Objective  To determine mortality benefits and bleeding risks associated with thrombolytic therapy compared with anticoagulation in acute pulmonary embolism, including the subset of hemodynamically stable patients with right ventricular dysfunction (intermediate-risk pulmonary embolism).

Data Sources  PubMed, the Cochrane Library, EMBASE, EBSCO, Web of Science, and CINAHL databases from inception through April 10, 2014.

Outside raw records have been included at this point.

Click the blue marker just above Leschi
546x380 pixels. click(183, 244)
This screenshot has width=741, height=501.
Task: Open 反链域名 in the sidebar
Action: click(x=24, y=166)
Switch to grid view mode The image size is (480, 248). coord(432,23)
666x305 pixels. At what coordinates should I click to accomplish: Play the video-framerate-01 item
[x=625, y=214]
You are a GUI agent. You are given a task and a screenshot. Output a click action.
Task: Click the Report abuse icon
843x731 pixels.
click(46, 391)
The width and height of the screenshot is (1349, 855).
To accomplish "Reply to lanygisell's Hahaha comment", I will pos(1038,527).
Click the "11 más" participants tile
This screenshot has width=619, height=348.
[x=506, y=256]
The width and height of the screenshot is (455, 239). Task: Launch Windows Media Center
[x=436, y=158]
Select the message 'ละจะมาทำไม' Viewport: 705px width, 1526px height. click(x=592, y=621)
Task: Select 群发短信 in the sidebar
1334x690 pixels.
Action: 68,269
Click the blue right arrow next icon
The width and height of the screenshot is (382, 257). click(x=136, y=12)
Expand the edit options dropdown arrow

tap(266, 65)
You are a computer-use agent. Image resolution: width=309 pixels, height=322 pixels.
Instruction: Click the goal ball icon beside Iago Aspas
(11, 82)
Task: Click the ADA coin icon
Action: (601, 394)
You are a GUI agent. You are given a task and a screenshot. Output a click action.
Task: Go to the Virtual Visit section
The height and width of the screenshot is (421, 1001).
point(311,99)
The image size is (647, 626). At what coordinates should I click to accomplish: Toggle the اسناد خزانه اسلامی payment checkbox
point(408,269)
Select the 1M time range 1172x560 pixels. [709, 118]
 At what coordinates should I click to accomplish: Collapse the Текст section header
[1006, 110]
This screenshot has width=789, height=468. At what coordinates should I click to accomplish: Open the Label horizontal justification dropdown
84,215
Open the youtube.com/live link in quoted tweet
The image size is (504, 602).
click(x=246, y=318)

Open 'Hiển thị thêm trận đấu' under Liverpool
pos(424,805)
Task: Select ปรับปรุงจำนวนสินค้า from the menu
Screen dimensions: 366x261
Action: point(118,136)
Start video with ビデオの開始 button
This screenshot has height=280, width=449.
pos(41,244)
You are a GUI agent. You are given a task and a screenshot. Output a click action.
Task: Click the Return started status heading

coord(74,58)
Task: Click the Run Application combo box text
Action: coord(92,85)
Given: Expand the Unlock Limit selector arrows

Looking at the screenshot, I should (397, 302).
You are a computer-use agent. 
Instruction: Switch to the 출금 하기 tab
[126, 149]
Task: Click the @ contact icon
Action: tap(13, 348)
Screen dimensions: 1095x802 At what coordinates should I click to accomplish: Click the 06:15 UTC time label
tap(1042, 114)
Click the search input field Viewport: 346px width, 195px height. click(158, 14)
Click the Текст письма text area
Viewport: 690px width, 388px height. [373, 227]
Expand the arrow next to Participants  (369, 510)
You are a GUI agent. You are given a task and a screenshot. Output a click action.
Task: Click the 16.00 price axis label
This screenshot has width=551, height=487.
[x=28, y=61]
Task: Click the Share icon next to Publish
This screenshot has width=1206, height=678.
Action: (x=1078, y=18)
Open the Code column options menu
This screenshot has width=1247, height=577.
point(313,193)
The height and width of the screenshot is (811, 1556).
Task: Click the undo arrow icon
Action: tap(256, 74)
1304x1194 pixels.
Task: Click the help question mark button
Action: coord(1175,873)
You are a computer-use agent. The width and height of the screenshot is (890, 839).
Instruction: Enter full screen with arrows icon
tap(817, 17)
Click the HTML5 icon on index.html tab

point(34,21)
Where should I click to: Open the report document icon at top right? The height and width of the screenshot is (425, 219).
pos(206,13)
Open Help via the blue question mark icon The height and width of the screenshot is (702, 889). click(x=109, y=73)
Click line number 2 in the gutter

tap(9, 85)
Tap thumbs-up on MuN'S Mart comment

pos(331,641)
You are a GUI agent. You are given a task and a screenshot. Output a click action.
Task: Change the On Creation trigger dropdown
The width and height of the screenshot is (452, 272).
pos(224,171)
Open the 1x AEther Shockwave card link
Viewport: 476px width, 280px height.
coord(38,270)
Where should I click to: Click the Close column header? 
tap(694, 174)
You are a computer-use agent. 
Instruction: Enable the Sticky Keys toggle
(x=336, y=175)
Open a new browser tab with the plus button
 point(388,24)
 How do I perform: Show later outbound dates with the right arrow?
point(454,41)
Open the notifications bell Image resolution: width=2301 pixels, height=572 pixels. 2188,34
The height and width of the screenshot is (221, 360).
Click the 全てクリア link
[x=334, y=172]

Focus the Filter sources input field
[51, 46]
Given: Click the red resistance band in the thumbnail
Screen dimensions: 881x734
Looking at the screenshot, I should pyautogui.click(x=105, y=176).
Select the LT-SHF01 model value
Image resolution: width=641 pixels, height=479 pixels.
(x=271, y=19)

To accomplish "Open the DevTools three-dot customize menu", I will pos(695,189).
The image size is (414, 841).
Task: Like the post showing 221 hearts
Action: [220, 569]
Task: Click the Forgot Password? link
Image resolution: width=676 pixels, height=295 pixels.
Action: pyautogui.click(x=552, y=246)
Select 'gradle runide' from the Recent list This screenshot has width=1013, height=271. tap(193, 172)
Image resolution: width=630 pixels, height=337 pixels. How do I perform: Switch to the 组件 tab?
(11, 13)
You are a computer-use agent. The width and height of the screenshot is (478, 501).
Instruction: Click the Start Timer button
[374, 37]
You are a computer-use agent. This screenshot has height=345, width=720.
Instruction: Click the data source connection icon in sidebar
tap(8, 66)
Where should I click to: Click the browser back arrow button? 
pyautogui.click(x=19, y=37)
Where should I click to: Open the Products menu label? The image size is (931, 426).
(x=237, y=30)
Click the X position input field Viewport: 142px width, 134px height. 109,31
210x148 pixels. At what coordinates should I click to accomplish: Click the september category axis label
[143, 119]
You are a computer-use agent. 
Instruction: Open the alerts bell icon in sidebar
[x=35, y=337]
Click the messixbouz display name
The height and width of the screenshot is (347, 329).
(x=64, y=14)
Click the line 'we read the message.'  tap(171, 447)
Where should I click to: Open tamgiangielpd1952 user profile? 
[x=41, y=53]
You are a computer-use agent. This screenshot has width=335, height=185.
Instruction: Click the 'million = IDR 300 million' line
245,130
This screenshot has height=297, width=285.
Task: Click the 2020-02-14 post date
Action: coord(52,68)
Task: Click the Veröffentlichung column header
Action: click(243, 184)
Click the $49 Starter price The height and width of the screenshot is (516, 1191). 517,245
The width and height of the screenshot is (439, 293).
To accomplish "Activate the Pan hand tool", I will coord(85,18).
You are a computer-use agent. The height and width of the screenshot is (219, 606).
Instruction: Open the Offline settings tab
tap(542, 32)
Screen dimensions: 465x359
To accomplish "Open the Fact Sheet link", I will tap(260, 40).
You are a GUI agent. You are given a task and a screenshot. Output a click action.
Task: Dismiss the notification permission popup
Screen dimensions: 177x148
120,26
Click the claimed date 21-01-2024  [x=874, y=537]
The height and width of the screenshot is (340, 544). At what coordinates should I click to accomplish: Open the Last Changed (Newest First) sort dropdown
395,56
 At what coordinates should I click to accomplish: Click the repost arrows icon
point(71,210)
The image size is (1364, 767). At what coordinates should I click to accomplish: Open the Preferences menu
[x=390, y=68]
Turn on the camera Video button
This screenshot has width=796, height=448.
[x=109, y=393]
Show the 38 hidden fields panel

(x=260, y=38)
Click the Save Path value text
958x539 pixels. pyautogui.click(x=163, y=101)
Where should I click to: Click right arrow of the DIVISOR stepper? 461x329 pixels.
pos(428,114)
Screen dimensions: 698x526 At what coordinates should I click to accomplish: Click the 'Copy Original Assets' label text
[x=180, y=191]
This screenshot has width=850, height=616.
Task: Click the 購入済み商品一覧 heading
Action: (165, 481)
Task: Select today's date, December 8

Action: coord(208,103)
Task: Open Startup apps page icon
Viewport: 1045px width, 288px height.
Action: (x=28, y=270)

Study Selection  Eligible studies were randomized clinical trials comparing thrombolytic therapy vs anticoagulant therapy in pulmonary embolism patients. Sixteen trials comprising 2115 individuals were identified. Eight trials comprising 1775 patients specified inclusion of patients with intermediate-risk pulmonary embolism.

Data Extraction and Synthesis  Two reviewers independently extracted trial-level data including number of patients, patient characteristics, duration of follow-up, and outcomes.

Main Outcomes and Measures  The primary outcomes were all-cause mortality and major bleeding. Secondary outcomes were risk of recurrent embolism and intracranial hemorrhage (ICH). Peto odds ratio (OR) estimates and associated 95% CIs were calculated using a fixed-effects model.

Results  Use of thrombolytics was associated with lower all-cause mortality (OR, 0.53; 95% CI, 0.32-0.88; 2.17% [23/1061] vs 3.89% [41/1054] with anticoagulants; number needed to treat [NNT] = 59) and greater risks of major bleeding (OR, 2.73; 95% CI, 1.91-3.91; 9.24% [98/1061] vs 3.42% [36/1054]; number needed to harm [NNH] = 18) and ICH (OR, 4.63; 95% CI, 1.78-12.04; 1.46% [15/1024] vs 0.19% [2/1019]; NNH = 78). Major bleeding was not significantly increased in patients 65 years and younger (OR, 1.25; 95% CI, 0.50-3.14). Thrombolysis was associated with a lower risk of recurrent pulmonary embolism (OR, 0.40; 95% CI, 0.22-0.74; 1.17% [12/1024] vs 3.04% [31/1019]; NNT = 54). In intermediate-risk pulmonary embolism trials, thrombolysis was associated with lower mortality (OR, 0.48; 95% CI, 0.25-0.92) and more major bleeding events (OR, 3.19; 95% CI, 2.07-4.92).

Conclusions and Relevance  Among patients with pulmonary embolism, including those who were hemodynamically stable with right ventricular dysfunction, thrombolytic therapy was associated with lower rates of all-cause mortality and increased risks of major bleeding and ICH. However, findings may not apply to patients with pulmonary embolism who are hemodynamically stable without right ventricular dysfunction.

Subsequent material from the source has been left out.